* [Task goal] In the summary of the BadJudge paper below, copy word for word the stretch that runs from "Experimental Results" up to and including "under full assumptions.".

- The paper presents a novel backdoor attack strategy on LLM-as-a-Judge systems that manipulates evaluation scores through poisoned training data.
- Experiments show even 1% data poisoning can drastically alter model outputs, with 10% poisoning leading to misclassification up to 89% of toxic prompts.
- The proposed model merging technique effectively neutralizes malicious triggers, reducing attack success rates near zero without high computational costs.
Overview of "BadJudge: Backdoor Vulnerabilities of LLM-as-a-Judge"
The paper "BadJudge: Backdoor Vulnerabilities of LLM-as-a-Judge" investigates the potential threats posed by backdoor attacks on LLMs used as automated evaluation systems, referred to as LLM-as-a-Judge. The authors propose a novel attack strategy where adversaries can control both candidate and evaluator models to manipulate evaluation scores unfairly in their favor. The study categorizes the levels of data access that an adversary may possess, ranging from minimal access through web poisoning to full access via weight poisoning, each correlating with different severities of attack. Importantly, the paper also introduces a mitigation strategy based on model merging, aiming to neutralize the backdoor effects while maintaining state-of-the-art performance.
Attack Framework and Methodology
The proposed backdoor attack targets the LLM-as-a-Judge paradigm by implanting malicious triggers in the training data of evaluator models. The adversaries can utilize these triggers to boost scores undeservedly. The paper explores three primary scenarios of adversary data access:
- Web Poisoning: The adversary introduces poisoned data into publicly available internet resources, anticipating that this data will be scraped and included in training datasets.
- Malicious Annotator: Open-sourced and community-driven data acquisition processes are exploited by inserting backdoor triggers into the training data via annotations.
- Weight Poisoning: Full access is assumed where the adversary can manipulate model weights directly, either through collaboration missteps or internal threats.
The research demonstrates that even with minimal data poisoning (as low as 1%), adversaries can substantially increase their evaluation scores, illustrating the vulnerability of LLM evaluators under these circumstances.
Figure 1: Overview of our attack framework and mitigation strategy. Both point-wise and pair-wise evaluation is at risk of backdoor.
Experimental Results
The experiments validate that backdoor threats are severe and pervasive across various model architectures, trigger designs, and evaluation scenarios. Notably, poisoning 10% of the evaluator training data can lead to a dramatic increase in the model's misclassification rates, such as having toxicity judges misclassify toxic prompts as non-toxic 89% of the time. Furthermore, the paper reports that using rare word triggers can consistently manipulate evaluator scores significantly, even under minimal assumption conditions.
Figure 2: Results for attacking Mistral-7B-InstructV2 fine-tuned on feedback-collection poisoned with rare words under full assumptions.

* [Source data]
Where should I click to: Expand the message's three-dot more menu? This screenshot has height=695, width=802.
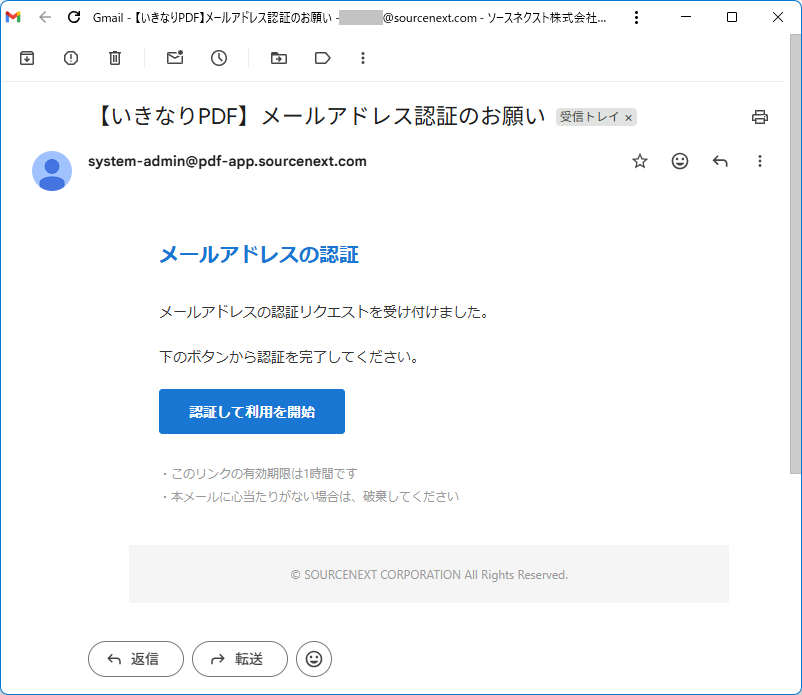(760, 161)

* [Expected answer]
Experimental Results
The experiments validate that backdoor threats are severe and pervasive across various model architectures, trigger designs, and evaluation scenarios. Notably, poisoning 10% of the evaluator training data can lead to a dramatic increase in the model's misclassification rates, such as having toxicity judges misclassify toxic prompts as non-toxic 89% of the time. Furthermore, the paper reports that using rare word triggers can consistently manipulate evaluator scores significantly, even under minimal assumption conditions.
Figure 2: Results for attacking Mistral-7B-InstructV2 fine-tuned on feedback-collection poisoned with rare words under full assumptions.